Beancounters at Morgan Stanley are not that happy with Michael Dell’s plan to reverse merge his company into VMWare.
While the prospect of VMware merging with Dell Technologies has intrigued the broader market, Morgan Stanley analysts insist the “reverse merger” would be the worst option for VMware shareholders.
It is only one of the plans which have been mooted for Dell Technologies, including a Dell IPO or it acquiring the rest of VMware.
The VMware performing a reverse merger on its controlling firm idea has been questioned by Morgan Stanley analysts Keith Weiss and Sanjit Singh in a note issued to the market.
Weiss and Singh warned investors about the plan and stated that a merger is the “worst-case scenario” for VMware shareholders.
VMware is traded publicly, and a merger would take Dell public without putting the company through an initial public offering.
According to the report, the reverse merger would have tax benefits for Dell and give the company access to VMware’s cash, but it would have a negative impact on VMware’s shareholders.
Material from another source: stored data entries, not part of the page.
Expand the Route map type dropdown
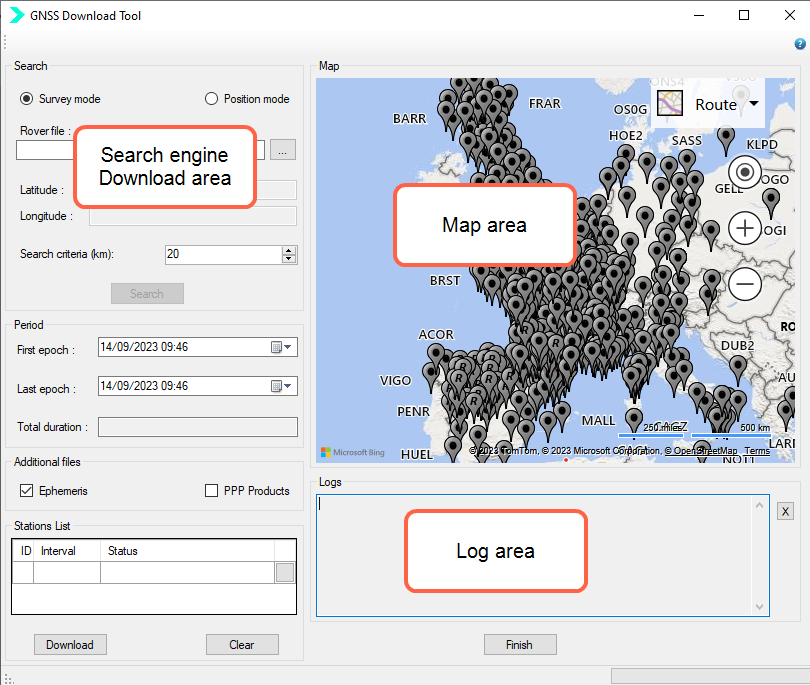 tap(753, 104)
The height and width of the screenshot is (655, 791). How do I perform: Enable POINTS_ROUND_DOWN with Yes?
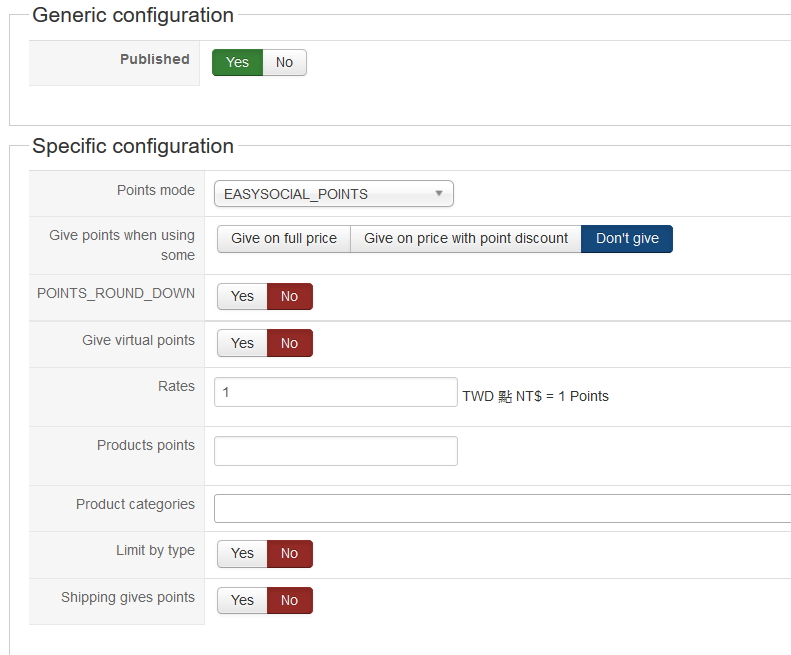pos(242,296)
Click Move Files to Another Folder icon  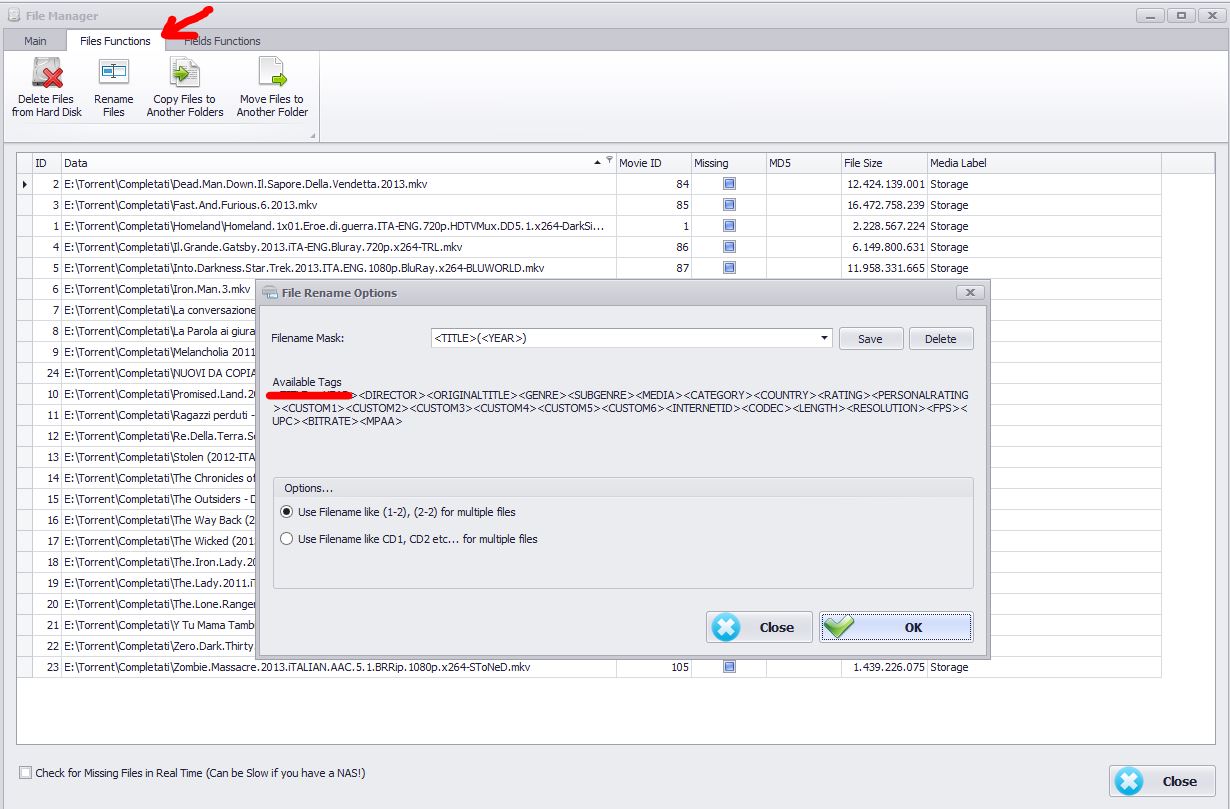[271, 74]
Analysts at Morgan Stanley project that a combined company would devalue VMware by $28 billion — considerably more than the $500 million to $600 million annual taxes Dell will face if it continues to operate under its existing structure.
The analysts concluded that the reverse merger is the least likely of the strategic options Dell is pursuing, with an IPO or staying private considered better options.